The ASQAP manual is comprised of the procedures and administrative practices to enable food safety programs to comply with the Food Standards Australia New Zealand Food Standards Code and Export Orders (the Australian Shellfish Quality Assurance Program Export Standards) as they relate to bivalve molluscs, including the schedule to Standard 4.2.1 of the Food Standards Code.
The Australian Shellfish Quality Assurance Program Export Standards comprise the ASQAP-based procedures and administrative practices necessary to meet legislative requirements prescribed by Orders under the Export Control Act 1982 and to satisfy the food safety expectations of importing countries. These Export Standards, therefore, encapsulate core criteria for determining the export-eligibility of shellfish intended for overseas markets.
The implementation of pre and post-harvest Manual standards is the responsibility of appropriate state and territory government agencies and industry. Each state and territory divides this responsibility according to documented administrative and procedural arrangements. The manual forms the basis upon which both the administration of state and territory managed shellfish programs and the implementation of producer based operational procedures are audited.

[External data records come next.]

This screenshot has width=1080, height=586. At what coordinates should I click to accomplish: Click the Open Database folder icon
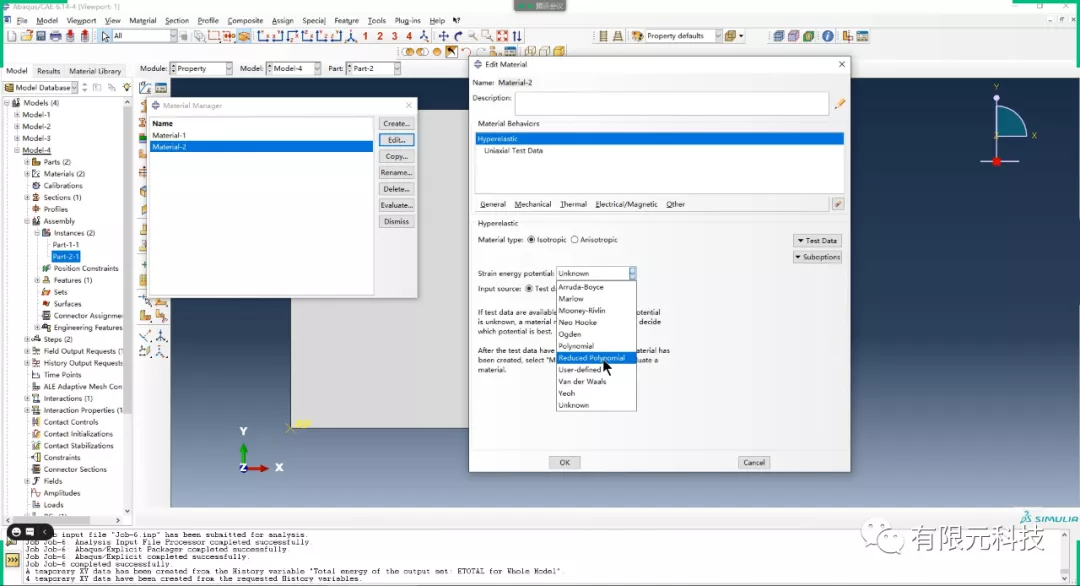26,35
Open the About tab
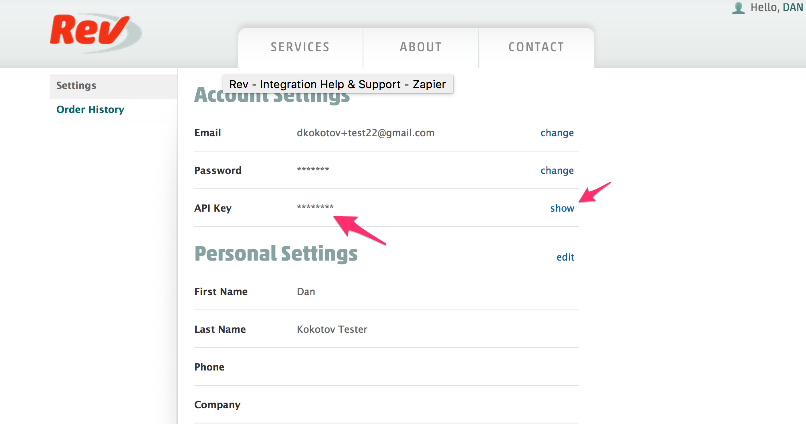806x424 pixels. point(421,47)
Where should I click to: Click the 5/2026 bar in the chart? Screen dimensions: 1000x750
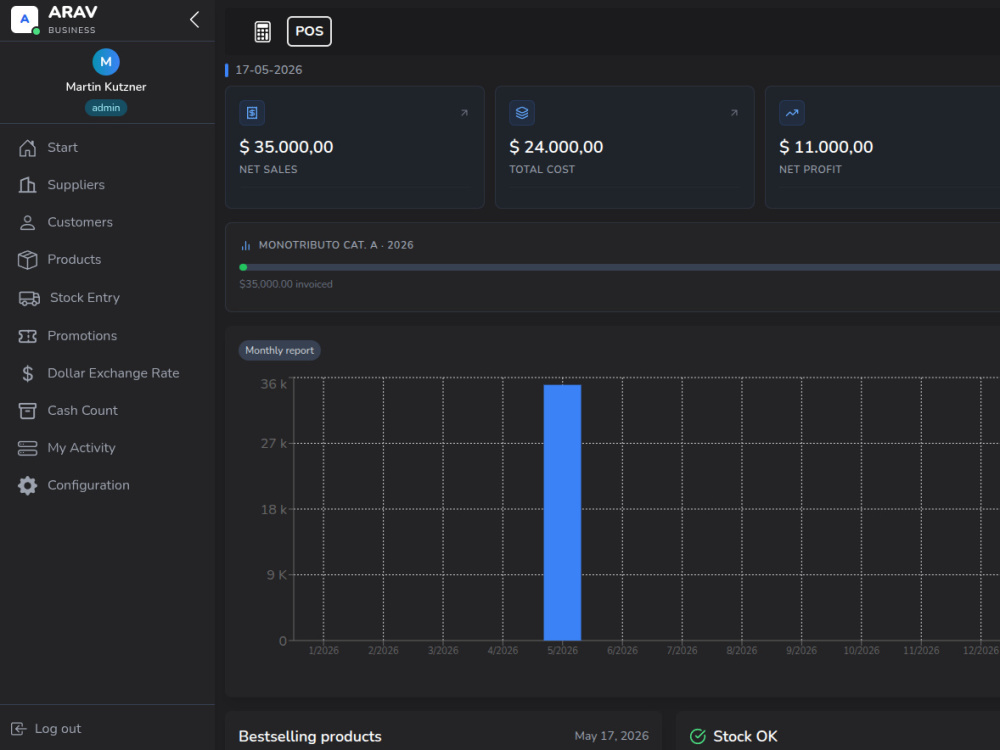[562, 512]
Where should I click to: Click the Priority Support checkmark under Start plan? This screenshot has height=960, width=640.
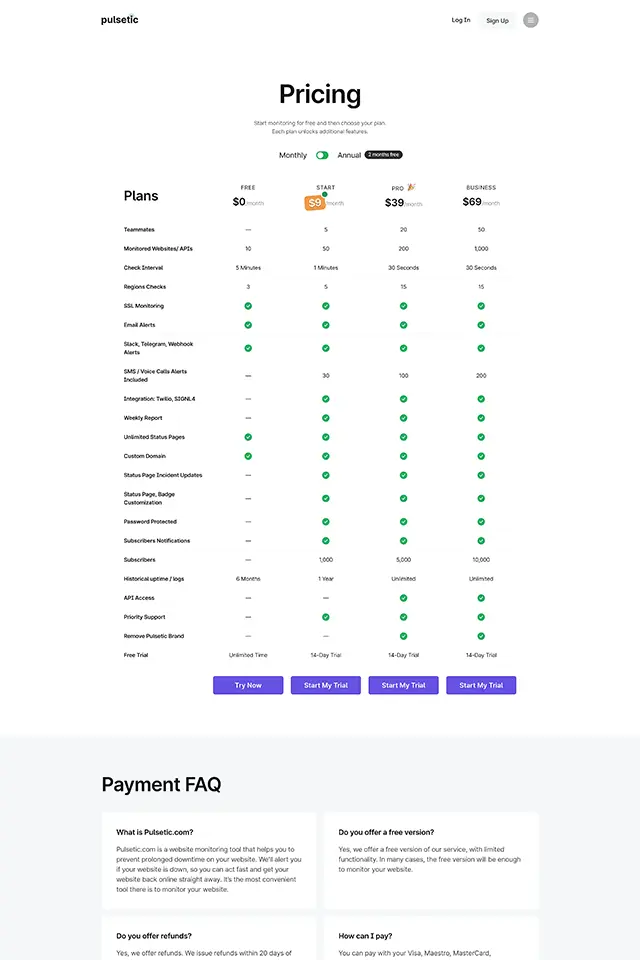coord(326,617)
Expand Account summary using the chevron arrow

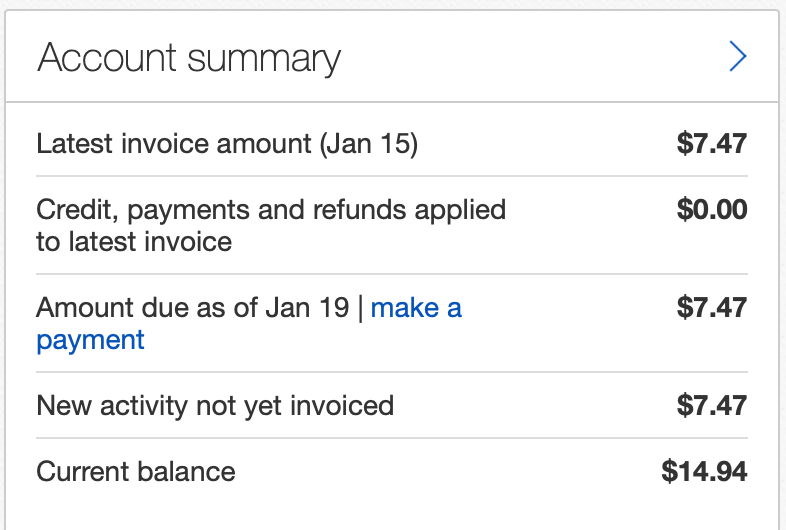(x=738, y=57)
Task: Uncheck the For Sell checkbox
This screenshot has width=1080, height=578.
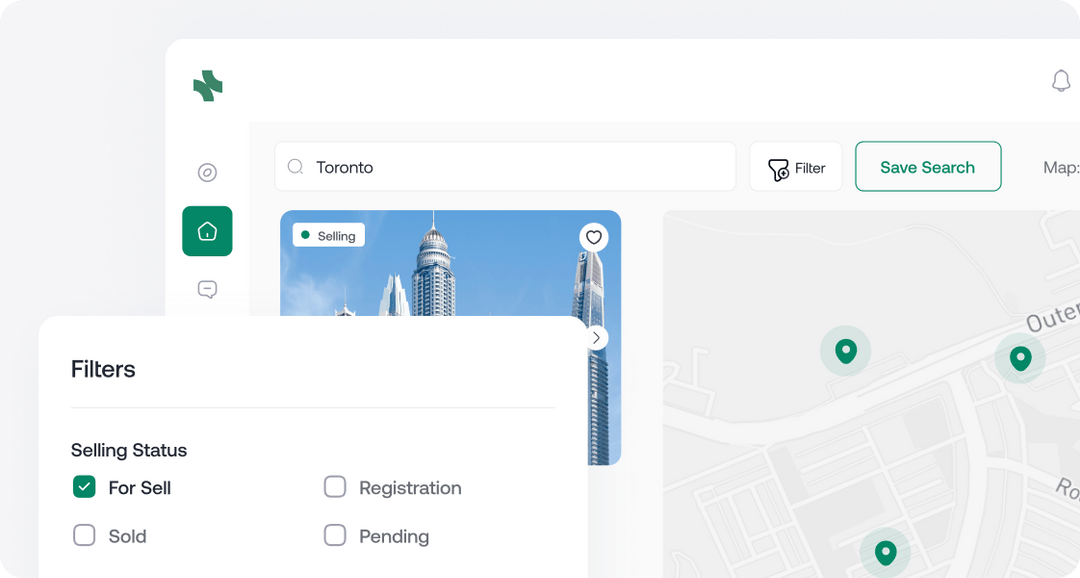Action: (x=84, y=487)
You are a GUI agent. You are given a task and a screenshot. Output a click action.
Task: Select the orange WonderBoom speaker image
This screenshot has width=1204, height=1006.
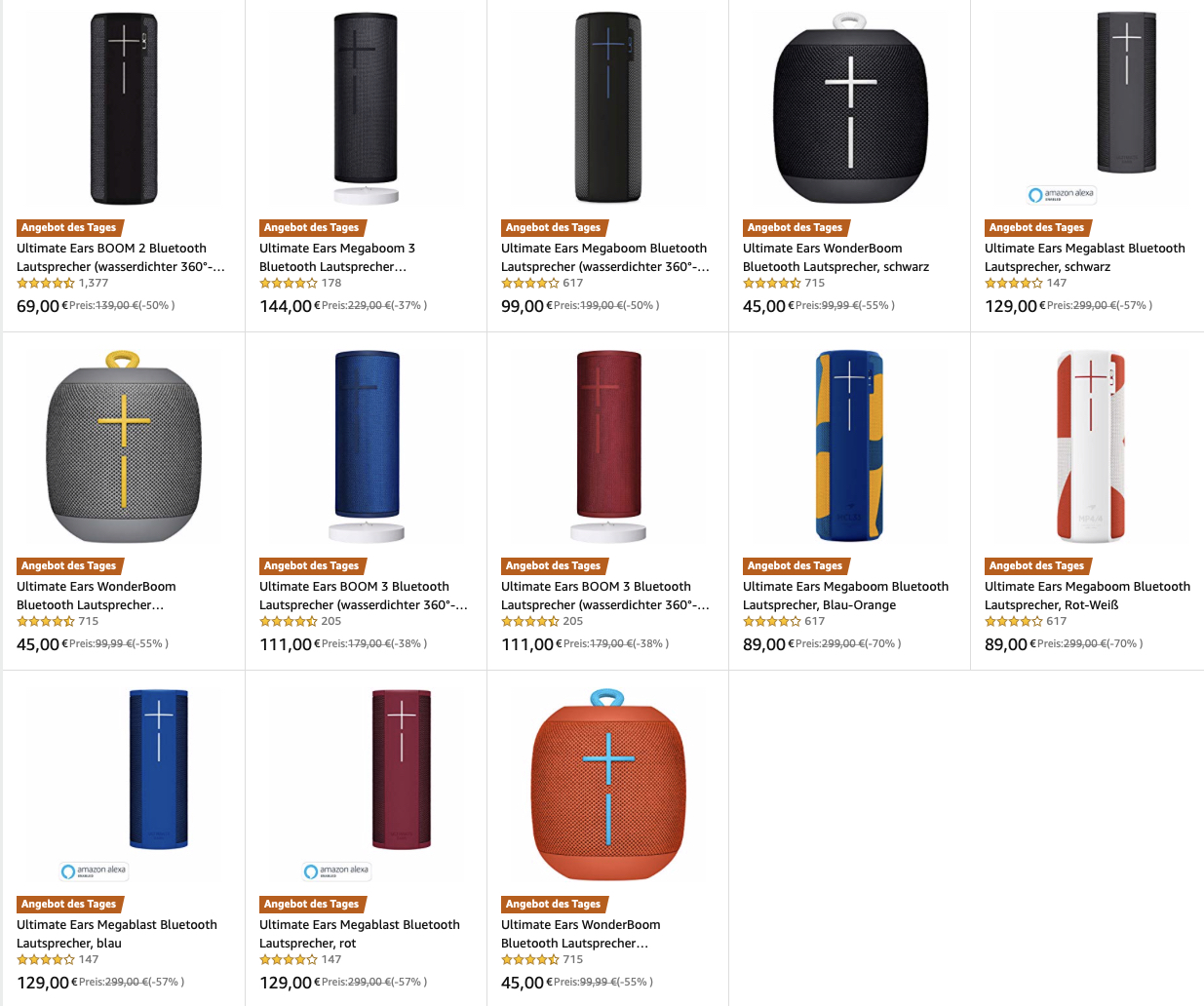(x=608, y=785)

Within Western Australia, Manual standards are overseen by the Department of Health. The Western Australian Shellfish Quality Assurance Program (WASQAP) Manual and the Marine Biotoxin Monitoring and Management Plan (MBMMP) are the governing documents. The MBMMP has been developed under the WASQAP to ensure regular industry monitoring within shellfish growing areas to gain a better understanding of the risk level and to mitigate the risk of contaminated shellfish. The management plan takes into account the inherent risk, the cost of managing the risk, while considering the legislative and financial burden on seafood producing businesses.